- _Stated exercise 1_
In the separation agreement below, why will the Company provide the employee with severance benefits?
- _Stated exercise 2_
Transcribe everything in the separation agreement below from "2.Severance Benefits. In" down to "the Separation Date.".

- _Document extract_

SEPARATION AGREEMENT AND GENERAL RELEASE
This SEPARATION AGREEMENT AND GENERAL RELEASE (the “Agreement”), is made by and between ______________________________, a California corporation (the “Company”) and ___________________________ (“Employee”) (jointly referred to as the “Parties” or individually referred to as a “Party”) as of the Effective Date (as defined below).
WHEREAS, Employee was employed by the Company as an at-will employee;
WHEREAS, Employee and the Company previously entered into that certain Severance Pay Agreement dated ____________, 20___ (the “Severance Pay Agreement”) in connection with Employee’s employment with the Company;
WHEREAS, Employee’s right to receive certain severance pay and benefits pursuant to the terms of the Severance Pay Agreement is subject to and conditioned upon Employee’s execution [and non-revocation] of a general release of claims Employee has or may have against the Company Releasees (as defined below); and
WHEREAS, Employee’s right to receive the Consulting Payment provided pursuant to Section 14(e) of the Severance Pay Agreement is subject to and conditioned upon Employee’s execution [and non-revocation] of a general release of claims by Employee against the Company Releasees and Employee’s adherence to the covenants described under Section 14 of the Severance Pay Agreement.
NOW, THEREFORE, in consideration of the promises and mutual covenants contained herein, the adequacy of which is hereby acknowledged, the Parties hereby agree as follows:
1.Separation Date. Employee’s employment with the Company terminated at the close of business on [____________] (the “Separation Date”). Employee has received his/her final wages through the Separation Date, less deductions required by law, including any accrued but unused vacation, in accordance with applicable law. Employee has also been reimbursed for any outstanding employment-related expenses that were incurred and submitted consistent with Company policy. This Agreement is not a condition of employment or continued employment or a condition of receiving a raise or a bonus. On the Separation Date, Employee will be deemed to have resigned from all positions that he/she holds with the Company and its affiliates, and Employee will promptly execute any instrument reasonably requested by the Company or any of its affiliates to effectuate or commemorate such resignation. The term “affiliate” as used herein shall include, without limitation, such Person’s parent companies, divisions and subsidiaries, whether or not specified.
2.Severance Benefits. In exchange for Employee entering into this Agreement and not revoking it, and for the covenants and releases contained herein, the Company will provide Employee with the severance benefits described below. Employee acknowledges that the amounts and benefits set forth in this Section 2 as well as any benefits and claims not released under Section 4(b), fully satisfy any entitlement Employee may have to any payments or benefits from the Company through the Separation Date, including under the Severance Pay Agreement. Employee further acknowledges that no part of the severance payments described in this Section 2 consist of wages owed to Employee for his/her employment through the Separation Date.

- _Given information_
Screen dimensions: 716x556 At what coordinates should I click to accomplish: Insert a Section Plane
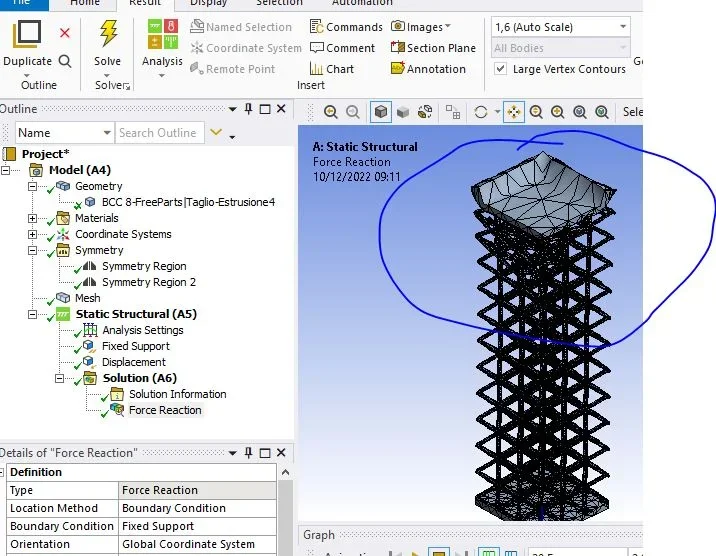tap(433, 48)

- _Final result 1_
The Company provides the severance benefits in exchange for the employee entering into the agreement and not revoking it, and for the covenants and releases it contains.

- _Final result 2_
2.Severance Benefits. In exchange for Employee entering into this Agreement and not revoking it, and for the covenants and releases contained herein, the Company will provide Employee with the severance benefits described below. Employee acknowledges that the amounts and benefits set forth in this Section 2 as well as any benefits and claims not released under Section 4(b), fully satisfy any entitlement Employee may have to any payments or benefits from the Company through the Separation Date, including under the Severance Pay Agreement. Employee further acknowledges that no part of the severance payments described in this Section 2 consist of wages owed to Employee for his/her employment through the Separation Date.